Ben Snyder watched his social media feeds last weekend as anxiously as any zealous skier or snowboarder. Reports of thick drifts of snow forming in Utah’s mountains were proliferating almost as quickly as the flakes. His splitboard was at the ready, but he stayed put in his Millcreek home. He was waiting for a sign.
Snyder saw it when Craig Gordon, a forecaster for the Utah Avalanche Center, posted Sunday afternoon about how perfectly the season’s first snowstorm had set up conditions for “a designer snowpack.” First thing Monday morning, Snyder was steering his snowboard through fresh powder near Alta Ski Area.
“As long as there’s about two feet up there and Craig Gordon’s saying it’s OK,” Snyder said, “I feel pretty good about going up.”
He wasn’t alone.
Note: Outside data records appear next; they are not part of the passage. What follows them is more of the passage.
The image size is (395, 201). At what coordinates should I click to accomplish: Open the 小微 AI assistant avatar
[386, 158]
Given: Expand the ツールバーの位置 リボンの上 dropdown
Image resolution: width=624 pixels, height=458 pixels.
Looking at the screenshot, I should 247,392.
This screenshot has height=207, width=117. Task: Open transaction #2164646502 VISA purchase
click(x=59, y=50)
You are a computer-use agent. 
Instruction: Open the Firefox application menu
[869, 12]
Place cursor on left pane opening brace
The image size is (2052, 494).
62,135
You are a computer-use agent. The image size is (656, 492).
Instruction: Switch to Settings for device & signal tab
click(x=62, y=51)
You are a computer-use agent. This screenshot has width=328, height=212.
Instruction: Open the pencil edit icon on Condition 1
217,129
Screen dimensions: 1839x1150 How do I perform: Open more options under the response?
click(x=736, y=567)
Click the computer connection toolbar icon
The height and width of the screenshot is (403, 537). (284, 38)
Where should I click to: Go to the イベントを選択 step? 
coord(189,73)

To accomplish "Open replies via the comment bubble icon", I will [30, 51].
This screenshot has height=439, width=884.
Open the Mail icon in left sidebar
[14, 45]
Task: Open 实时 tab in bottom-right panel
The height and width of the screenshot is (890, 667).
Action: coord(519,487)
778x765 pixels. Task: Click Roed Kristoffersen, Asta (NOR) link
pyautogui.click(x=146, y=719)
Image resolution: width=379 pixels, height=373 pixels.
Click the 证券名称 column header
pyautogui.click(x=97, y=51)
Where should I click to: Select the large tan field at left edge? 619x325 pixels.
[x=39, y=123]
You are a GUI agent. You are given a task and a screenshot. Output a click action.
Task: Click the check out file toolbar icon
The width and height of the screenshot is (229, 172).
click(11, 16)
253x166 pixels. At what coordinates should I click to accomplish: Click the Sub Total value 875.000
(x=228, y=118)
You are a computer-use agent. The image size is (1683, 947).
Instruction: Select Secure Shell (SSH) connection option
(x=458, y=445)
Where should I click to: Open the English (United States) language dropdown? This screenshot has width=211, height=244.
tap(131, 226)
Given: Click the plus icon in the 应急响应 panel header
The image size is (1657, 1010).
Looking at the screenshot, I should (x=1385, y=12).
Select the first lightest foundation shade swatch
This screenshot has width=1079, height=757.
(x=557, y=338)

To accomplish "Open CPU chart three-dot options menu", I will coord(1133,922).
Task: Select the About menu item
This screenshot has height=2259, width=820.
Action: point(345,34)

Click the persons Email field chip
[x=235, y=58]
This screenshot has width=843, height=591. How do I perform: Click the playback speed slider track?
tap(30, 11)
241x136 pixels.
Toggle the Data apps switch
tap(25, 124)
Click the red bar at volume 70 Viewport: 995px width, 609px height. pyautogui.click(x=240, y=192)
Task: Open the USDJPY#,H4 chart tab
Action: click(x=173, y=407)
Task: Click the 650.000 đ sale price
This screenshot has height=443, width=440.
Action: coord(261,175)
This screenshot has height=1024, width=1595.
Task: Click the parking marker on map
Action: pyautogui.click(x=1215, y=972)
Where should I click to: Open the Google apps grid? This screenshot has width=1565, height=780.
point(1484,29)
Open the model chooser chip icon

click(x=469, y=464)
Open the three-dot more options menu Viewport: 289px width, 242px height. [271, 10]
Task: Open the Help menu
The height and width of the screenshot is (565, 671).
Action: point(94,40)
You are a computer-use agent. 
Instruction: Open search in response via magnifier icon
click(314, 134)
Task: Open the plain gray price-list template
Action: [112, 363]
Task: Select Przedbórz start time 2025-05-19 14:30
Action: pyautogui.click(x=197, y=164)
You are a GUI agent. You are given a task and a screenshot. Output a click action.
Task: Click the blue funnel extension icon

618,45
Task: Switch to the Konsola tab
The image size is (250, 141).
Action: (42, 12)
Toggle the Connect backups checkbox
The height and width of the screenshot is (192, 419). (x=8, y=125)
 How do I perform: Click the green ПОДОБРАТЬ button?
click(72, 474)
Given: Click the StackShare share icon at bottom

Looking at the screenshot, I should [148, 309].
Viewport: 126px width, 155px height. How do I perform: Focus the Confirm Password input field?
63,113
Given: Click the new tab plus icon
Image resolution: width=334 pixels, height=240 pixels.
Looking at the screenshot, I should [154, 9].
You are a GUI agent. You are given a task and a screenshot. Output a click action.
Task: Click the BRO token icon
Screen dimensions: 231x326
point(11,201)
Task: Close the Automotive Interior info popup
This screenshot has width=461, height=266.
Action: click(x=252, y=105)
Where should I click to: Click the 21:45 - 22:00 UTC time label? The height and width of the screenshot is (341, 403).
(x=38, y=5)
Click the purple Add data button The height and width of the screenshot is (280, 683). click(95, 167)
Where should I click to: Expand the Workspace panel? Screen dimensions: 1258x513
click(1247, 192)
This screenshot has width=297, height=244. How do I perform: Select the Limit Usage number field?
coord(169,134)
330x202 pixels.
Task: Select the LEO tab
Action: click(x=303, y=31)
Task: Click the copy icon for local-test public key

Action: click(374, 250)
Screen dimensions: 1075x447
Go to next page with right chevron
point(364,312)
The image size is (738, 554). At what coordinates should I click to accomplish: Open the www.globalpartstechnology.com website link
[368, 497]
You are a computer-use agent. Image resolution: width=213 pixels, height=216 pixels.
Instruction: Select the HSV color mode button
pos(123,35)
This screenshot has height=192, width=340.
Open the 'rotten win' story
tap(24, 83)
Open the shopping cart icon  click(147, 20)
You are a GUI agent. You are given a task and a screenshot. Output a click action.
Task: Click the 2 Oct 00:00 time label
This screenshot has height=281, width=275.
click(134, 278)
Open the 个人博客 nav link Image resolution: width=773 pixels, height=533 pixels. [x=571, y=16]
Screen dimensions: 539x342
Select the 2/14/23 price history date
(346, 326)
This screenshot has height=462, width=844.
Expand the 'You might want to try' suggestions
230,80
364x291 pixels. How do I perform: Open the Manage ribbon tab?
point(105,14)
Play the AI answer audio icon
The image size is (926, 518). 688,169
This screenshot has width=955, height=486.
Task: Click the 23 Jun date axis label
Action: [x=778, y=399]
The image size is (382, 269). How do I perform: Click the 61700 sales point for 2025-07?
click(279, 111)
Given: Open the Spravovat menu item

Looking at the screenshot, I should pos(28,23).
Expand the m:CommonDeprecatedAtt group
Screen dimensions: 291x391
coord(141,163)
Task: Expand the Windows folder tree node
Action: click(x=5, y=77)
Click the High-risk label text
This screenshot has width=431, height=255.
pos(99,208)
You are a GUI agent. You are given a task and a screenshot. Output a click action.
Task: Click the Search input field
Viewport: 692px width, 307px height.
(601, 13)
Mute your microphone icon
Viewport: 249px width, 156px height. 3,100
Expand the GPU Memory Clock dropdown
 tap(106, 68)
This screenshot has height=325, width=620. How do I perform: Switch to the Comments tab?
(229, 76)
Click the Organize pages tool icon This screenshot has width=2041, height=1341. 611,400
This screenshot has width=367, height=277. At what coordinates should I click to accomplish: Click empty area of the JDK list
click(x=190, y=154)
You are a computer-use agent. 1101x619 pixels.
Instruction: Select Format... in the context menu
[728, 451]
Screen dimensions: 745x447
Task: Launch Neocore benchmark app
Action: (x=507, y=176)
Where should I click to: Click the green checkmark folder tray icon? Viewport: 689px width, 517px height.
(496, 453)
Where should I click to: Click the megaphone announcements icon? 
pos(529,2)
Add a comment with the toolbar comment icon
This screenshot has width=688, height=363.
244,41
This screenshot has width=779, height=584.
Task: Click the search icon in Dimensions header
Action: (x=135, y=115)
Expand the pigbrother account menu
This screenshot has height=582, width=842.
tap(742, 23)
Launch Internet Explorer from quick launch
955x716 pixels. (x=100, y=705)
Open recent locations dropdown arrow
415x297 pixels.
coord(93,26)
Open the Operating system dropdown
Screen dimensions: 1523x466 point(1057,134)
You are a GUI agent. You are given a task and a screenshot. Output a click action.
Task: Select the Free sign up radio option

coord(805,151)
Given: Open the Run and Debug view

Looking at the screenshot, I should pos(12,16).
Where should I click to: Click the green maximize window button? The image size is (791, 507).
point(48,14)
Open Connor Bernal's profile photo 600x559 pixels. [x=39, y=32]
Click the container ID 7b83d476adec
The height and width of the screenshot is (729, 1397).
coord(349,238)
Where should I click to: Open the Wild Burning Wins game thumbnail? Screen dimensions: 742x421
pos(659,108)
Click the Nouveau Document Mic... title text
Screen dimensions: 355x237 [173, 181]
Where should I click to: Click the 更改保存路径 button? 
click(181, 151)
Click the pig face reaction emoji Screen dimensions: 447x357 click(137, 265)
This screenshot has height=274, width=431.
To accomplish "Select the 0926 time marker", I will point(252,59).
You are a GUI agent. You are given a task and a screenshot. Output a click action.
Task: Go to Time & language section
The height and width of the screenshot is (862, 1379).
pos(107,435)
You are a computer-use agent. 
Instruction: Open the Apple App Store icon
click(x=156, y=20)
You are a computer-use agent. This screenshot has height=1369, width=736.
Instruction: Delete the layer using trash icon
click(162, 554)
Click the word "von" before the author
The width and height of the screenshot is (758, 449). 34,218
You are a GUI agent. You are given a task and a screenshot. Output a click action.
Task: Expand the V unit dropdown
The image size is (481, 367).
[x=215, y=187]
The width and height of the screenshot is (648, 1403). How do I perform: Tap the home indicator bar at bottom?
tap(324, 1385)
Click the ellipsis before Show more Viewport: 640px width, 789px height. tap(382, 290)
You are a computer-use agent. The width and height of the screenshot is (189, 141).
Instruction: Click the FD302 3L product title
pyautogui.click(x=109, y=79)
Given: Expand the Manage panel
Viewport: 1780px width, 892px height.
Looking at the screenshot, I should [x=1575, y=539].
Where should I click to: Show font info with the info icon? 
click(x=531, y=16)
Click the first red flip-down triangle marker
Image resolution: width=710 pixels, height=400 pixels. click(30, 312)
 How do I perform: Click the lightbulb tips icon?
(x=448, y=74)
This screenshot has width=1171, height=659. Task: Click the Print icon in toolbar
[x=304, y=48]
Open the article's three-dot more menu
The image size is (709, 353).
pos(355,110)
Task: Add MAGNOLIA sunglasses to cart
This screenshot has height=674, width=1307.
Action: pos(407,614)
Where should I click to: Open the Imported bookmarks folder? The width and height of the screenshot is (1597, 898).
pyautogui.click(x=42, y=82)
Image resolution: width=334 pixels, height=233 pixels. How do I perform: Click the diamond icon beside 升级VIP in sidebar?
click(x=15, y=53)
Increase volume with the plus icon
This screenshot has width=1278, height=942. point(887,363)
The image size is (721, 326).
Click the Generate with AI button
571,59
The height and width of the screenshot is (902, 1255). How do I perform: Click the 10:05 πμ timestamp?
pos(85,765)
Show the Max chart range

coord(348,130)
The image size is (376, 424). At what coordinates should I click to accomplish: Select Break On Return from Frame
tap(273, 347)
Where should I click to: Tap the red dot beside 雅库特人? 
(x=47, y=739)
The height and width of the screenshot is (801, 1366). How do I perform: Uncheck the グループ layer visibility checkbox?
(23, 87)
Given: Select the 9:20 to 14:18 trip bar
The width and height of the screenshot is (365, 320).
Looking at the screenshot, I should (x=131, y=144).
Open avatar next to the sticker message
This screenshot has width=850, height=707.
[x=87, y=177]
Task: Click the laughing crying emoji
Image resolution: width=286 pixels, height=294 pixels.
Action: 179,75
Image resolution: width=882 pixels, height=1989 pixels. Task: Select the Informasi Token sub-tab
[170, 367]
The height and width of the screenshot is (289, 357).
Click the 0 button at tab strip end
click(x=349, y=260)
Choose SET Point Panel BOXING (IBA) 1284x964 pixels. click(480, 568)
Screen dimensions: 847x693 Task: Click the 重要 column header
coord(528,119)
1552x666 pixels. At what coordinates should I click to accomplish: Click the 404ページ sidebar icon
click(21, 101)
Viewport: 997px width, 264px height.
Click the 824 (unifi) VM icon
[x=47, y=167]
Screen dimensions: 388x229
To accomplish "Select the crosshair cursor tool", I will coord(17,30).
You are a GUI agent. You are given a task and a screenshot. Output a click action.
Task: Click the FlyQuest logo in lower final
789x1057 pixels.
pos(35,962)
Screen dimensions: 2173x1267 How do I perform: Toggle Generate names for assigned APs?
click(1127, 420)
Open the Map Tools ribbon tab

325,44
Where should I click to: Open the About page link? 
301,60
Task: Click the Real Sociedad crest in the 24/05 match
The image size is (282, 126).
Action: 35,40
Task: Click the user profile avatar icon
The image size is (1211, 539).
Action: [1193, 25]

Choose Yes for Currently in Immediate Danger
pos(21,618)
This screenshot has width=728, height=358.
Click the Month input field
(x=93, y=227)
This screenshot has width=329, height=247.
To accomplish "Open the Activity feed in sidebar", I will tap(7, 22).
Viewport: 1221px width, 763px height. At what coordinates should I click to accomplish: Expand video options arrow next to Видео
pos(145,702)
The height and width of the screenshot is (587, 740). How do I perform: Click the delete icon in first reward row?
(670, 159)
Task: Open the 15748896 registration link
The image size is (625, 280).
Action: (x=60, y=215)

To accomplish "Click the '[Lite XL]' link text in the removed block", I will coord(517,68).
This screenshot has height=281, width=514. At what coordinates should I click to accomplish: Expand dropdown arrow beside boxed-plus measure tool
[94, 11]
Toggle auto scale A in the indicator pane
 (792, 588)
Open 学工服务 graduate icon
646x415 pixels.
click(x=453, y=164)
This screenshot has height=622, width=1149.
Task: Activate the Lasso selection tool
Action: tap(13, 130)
Despite road closures due to icy conditions, risk of early season avalanches and the chance of dinging their boards on rocks and tree stumps hiding under the unpacked snow, many of Utah’s skiers and snowboarders flocked to the mountains to enjoy one of the most plentiful October snowstorms in recent memory.
Fall quickly took on the appearance of winter as all the Cottonwood Canyon resorts recorded more than a foot of fresh powder. That includes 25 inches at Snowbird Resort, 18 inches at Solitude and 14 at the base of Brighton. In Park City, Deer Valley Resort claimed to have received a foot of snow, while Park City Mountain reported 11 inches as of Monday at its Summit Patrol House, near the top of the Bonanza lift. Even Eagle Point, nestled in the Tushar Mountains near Beaver, could boast 20 inches at mid-mountain on Tuesday.
Alta got hit with 25 inches of snow between Saturday and Monday, according to the National Weather Service’s Salt Lake City branch. That is more for that area, the agency said, than the average for the entire month (24.4 inches).
And more is on the way.
The website Open Snow predicts a smaller storm entering the area Tuesday and Wednesday will drop between 7-10 inches in the Wasatch Mountains. Southern Utah ski areas will see an inch or three more. Resorts, meanwhile, will be able to fire up their snowmaking equipment as overnight temperatures dip well below freezing at higher elevations.
That combination is like a siren song to local snowboarders and skiers who are antsy for the season to start. Four resorts — Alta, Brian Head, PCMR and Solitude — have set Nov. 18 as their opening date. Others, namely Brighton and Powder, are willing to forge ahead and fire up their lifts even earlier if conditions are right.
For backcountry skiers and splitboarders, though, the season is underway right now. Which means snowboarders like Snyder get a rare chance to ride the terrain around Alta, a ski-only resort when lifts are running.
“It’s awesome to get to snowboard up there,” said Snyder, 29, who moved to Utah from Pennsylvania for the snow seven years ago. “And part of what I really enjoy is just getting out with the locals, you know? It’s primarily just a local scene up there right now, and [we’re all] kind of just on the same wavelength….
“So yeah, it’s a lot of fun.”
The avalanche center cautioned, however, that anyone going into the snow right now, whether to ski or hike, should be wary of slides. Indeed, the agency reported the first human-caused avalanche of the season in the Wasatch on Sunday near Mount Baldy. No one was injured in the slide.
“The main issue will be fresh deposits of wind-drifted snow that could produce slab avalanches,” forecaster Mark Staples posted on the UAC site Saturday. “However, in some places where 2-3 feet of snow may accumulate, the new snow alone may produce soft slab avalanches or sluffs [sic] of new snow.”
The good news is that the weekend’s storm set out the ingredients for what Gordon called a “designer snowpack” — one that is more resistant to slides. The first wave of the storm, he said, left “dense, spongey snow on warm, bare ground.” That was covered with a layer containing a high moisture content and topped off with a top layer of the dry powder Utah is known for.
A stable base layer like that could equate to fewer avalanches later in the season, but only if the cold temperatures hold. Evan Thayer, a Utah forecaster for Open Snow, warned of the issues a big October storm can bring via a meme on his Twitter account Sunday.
The NWS forecasts the cold temperatures will hold in the mountains through the end of the month, but highs are expected to reach into the 60s during the first week of November.
Yet even if the powder doesn’t last and the snowpack becomes avalanche prone, the storms can be considered a net positive for the state. If nothing else, the snowpack will melt into much needed moisture next year.
In fact, Thayer pointed out that the central Wasatch snowpack is currently at 6,600% of normal. In the Weber and Ogden area, it’s 7,750% above normal.
“It’s unlikely,” Thayer said in a tweet, “we’ll be able to maintain this level throughout the entire season.”
That’s probably for the best. As much as Utah skiers and snowboarders have been praying for snow, getting 30,000 inches in places like Snowbird that average around 500 per year would be more than an abundance of riches.